* Task statement *
Extract the lines starting with the line that contains "Open the Lote" and going on through the line that contains "pyautogui.click(x=476, y=255)", and repeat them exactly as they appear, including both of those lines.

----------------------------------------

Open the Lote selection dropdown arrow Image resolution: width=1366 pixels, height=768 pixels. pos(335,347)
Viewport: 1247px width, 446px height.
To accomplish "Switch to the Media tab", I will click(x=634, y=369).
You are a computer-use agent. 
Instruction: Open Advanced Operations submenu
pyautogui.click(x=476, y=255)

----------------------------------------

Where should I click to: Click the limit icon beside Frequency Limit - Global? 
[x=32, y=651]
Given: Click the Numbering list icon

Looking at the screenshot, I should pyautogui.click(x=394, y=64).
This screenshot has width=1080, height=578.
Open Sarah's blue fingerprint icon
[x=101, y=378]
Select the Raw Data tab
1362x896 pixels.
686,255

----------------------------------------

* Solution to the exercise *
Open the Lote selection dropdown arrow Image resolution: width=1366 pixels, height=768 pixels. pos(335,347)
Viewport: 1247px width, 446px height.
To accomplish "Switch to the Media tab", I will click(x=634, y=369).
You are a computer-use agent. 
Instruction: Open Advanced Operations submenu
pyautogui.click(x=476, y=255)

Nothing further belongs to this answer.